[Given problem]: Transcribe the stretch of the listing from the line containing "Screen dimensions: 1150x804" through the line containing "The width and", both included, with no changes.

[Data for processing]:
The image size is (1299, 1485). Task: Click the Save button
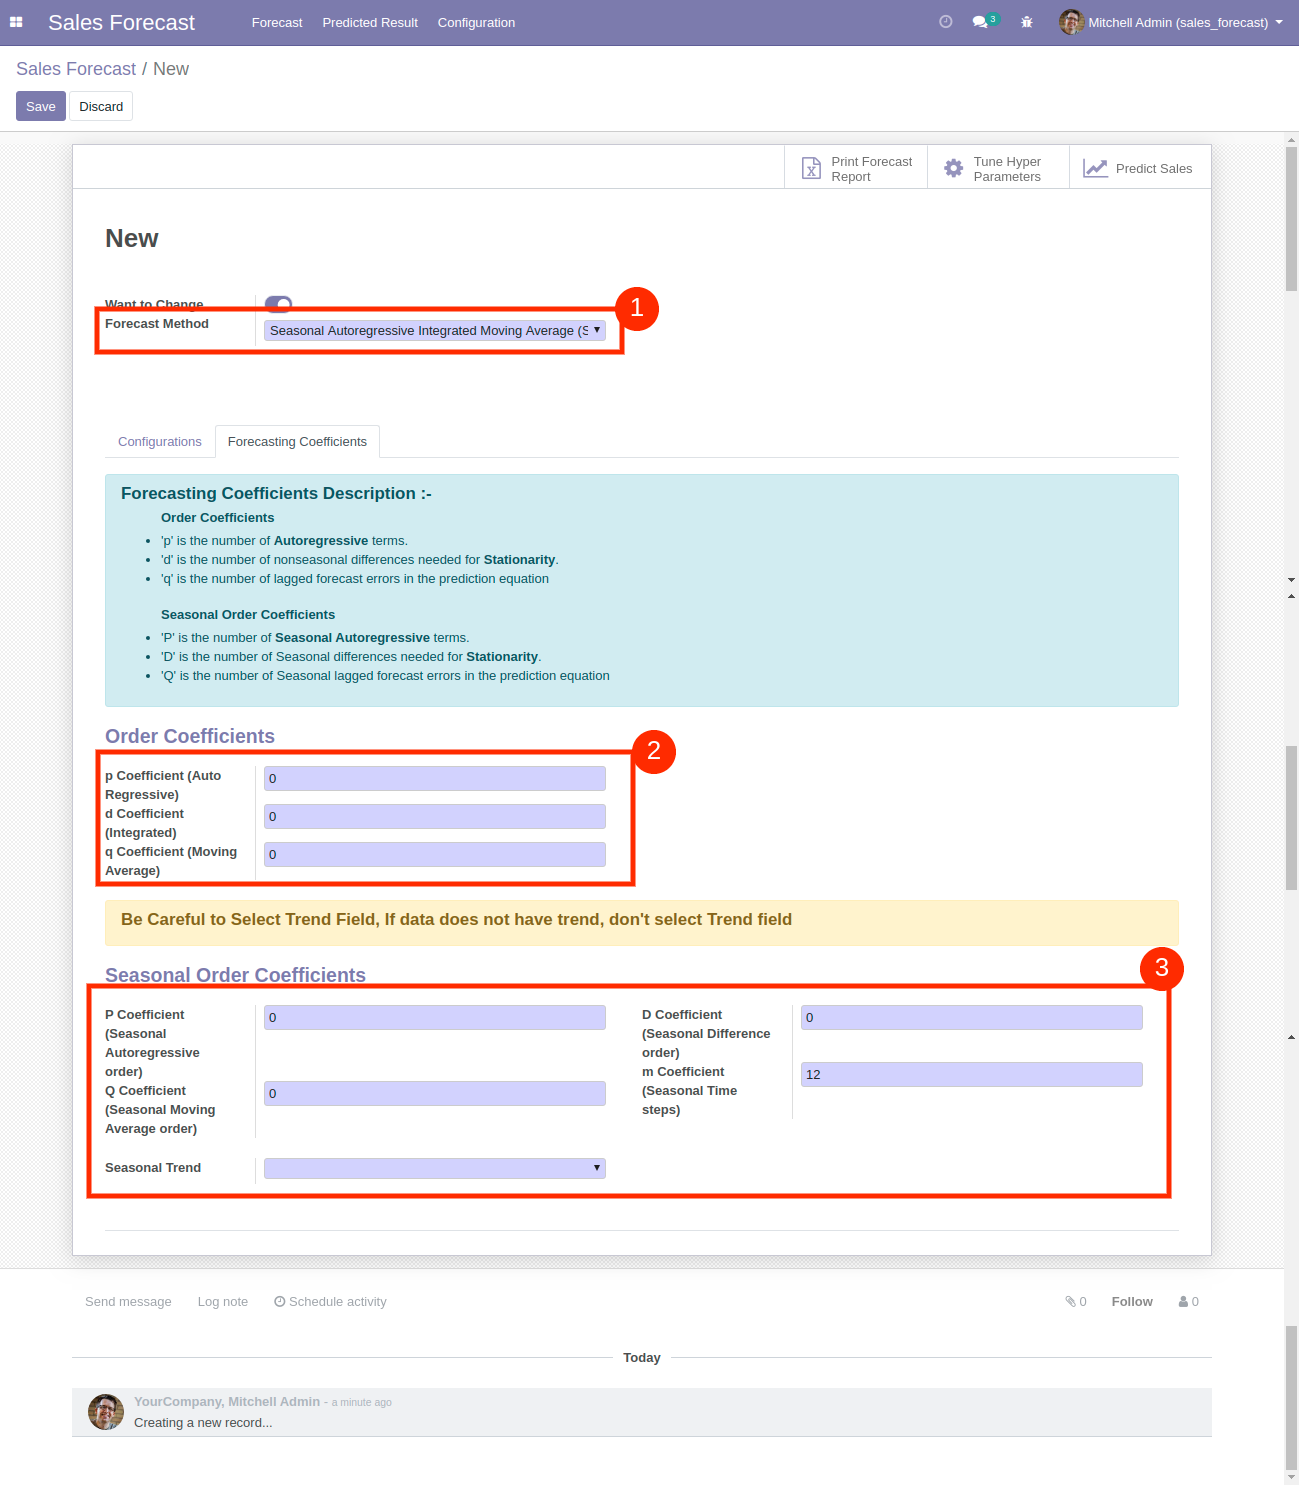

--

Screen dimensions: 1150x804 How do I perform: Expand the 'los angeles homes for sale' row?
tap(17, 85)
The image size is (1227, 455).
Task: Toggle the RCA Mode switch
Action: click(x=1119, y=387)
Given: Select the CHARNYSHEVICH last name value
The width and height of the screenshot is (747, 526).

[Written response]:
Screen dimensions: 1150x804 How do I perform: Expand the 'los angeles homes for sale' row?
tap(17, 85)
The image size is (1227, 455).
Task: Toggle the RCA Mode switch
Action: click(x=1119, y=387)
Given: Select the CHARNYSHEVICH last name value
The width and height of the screenshot is (747, 526).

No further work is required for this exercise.